We all know that exercise is good for mental health, but why? What factors involved in physical activity, sports and/or exercise are good for our minds? Researchers from the Trimbos Institute in the Netherlands believe that certain psychological factors that are linked to exercise – mainly body image and social interaction – play major roles in boosting mental health.
The authors, who reported their findings in the journal Clinical Psychological Science, had wanted to determine whether certain psychological factors associated with exercise played a role in boosting teenagers’ mental health. A recent study had shown that exercise helps people deal with anxiety and stress.
Karin Monshouwer wanted to look into two explanations for the association between exercise and mental health:
- The self-image hypothesis – exercise improves one’s look by helping the person achieve an ideal body weight and better body structure, which improves self-image and leads to positive comments from peers
- The social interaction hypothesis – that exercise involves social interactions, team spirit, and mutual support among team members, etc.
These two hypotheses are believed to be major contributors to mental health.
Monshouwer and team gathered and studied data on over 7,000 students aged 11 to 16; they were all Dutch. The teenagers filled in a questionnaire which assessed their mental health problems, physical activity habits, their perception of their body weight, and involvement in organized sports. They also collected information on the adolescents’ gender, socioeconomic status, age, whether they lived at home with their parents, and where they lived (urban, rural area, etc.).

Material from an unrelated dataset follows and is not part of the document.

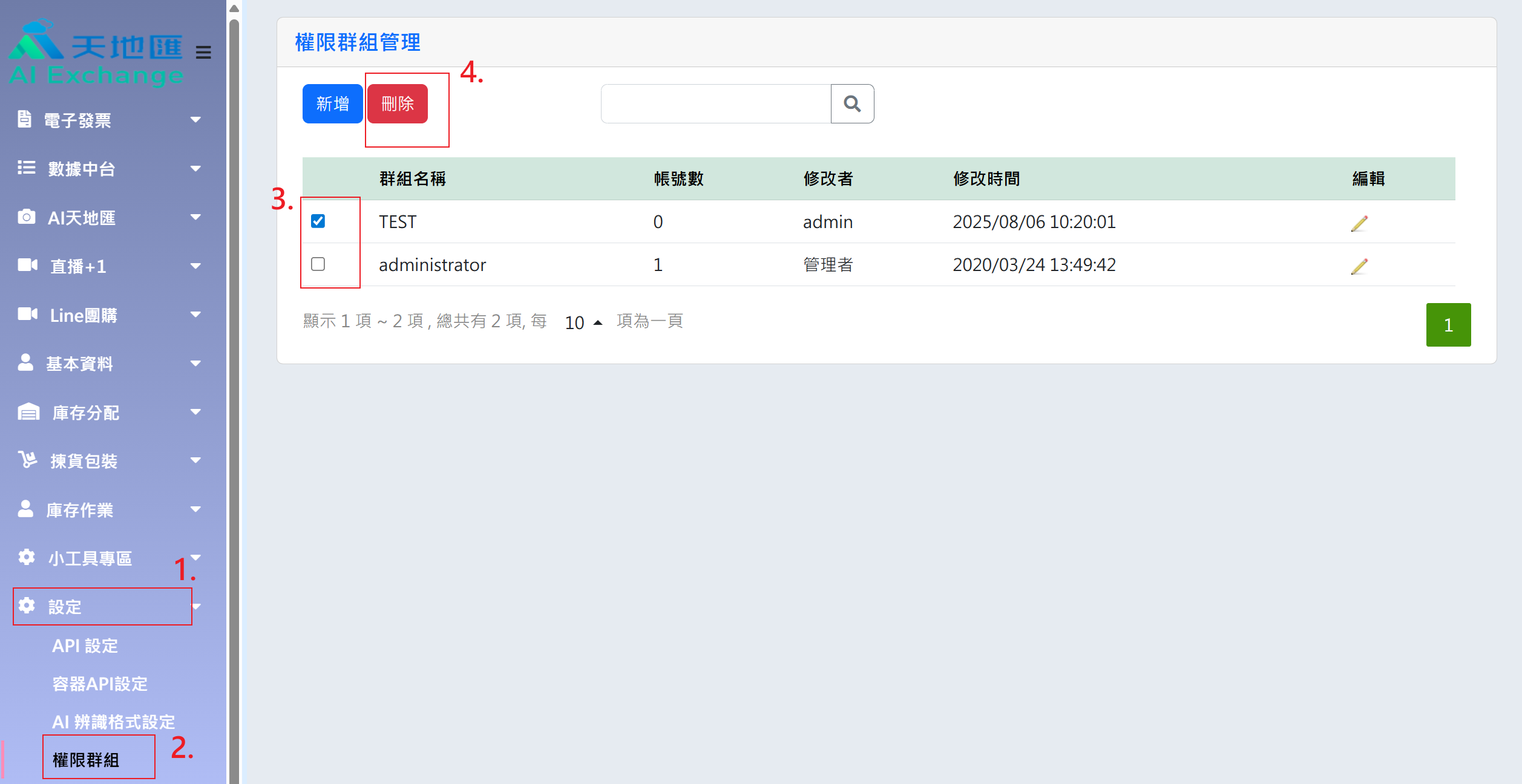Click the search text input field
Screen dimensions: 1522x784
715,104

The authors found that the teenagers who did the least exercise or none at all and perceived themselves as either too thin or too fat were the most likely to internalize their problems (and develop anxiety or depression) and externalize their problems (and become aggressive or be involved in substance abuse).
They also found that the participants who were regularly involved in organized sports were the least likely to have mental health problems.
The researchers confirmed both the self-image and social interaction hypotheses. They explained that a teenager’s body weight perception (too heavy, good, too thin) and membership of a sports club each partly accounted for the association between exercise and mental health. The association was still there after they had taken several factors into account, such as socioeconomic status.
The researchers emphasized that the body image and social interaction factors, known as the psychosocial factors, are only partly responsible for protecting mental health among sporty teenagers. Other factors, such as the physiological benefits of exercise are also important. A study in May 2012 by scientists from Vermont University showed that exercise triggers neurobiological changes in the brain itself.
“We think that these findings are important for policymakers and anyone who works in healthcare or prevention. Our findings indicate that physical activity may be one effective tool for the prevention of mental health problems in adolescence.”
The authors say that future studies should follow participants over longer periods to determine whether these hypotheses, and possibly others factors, continue to explain why exercise is good for mental health.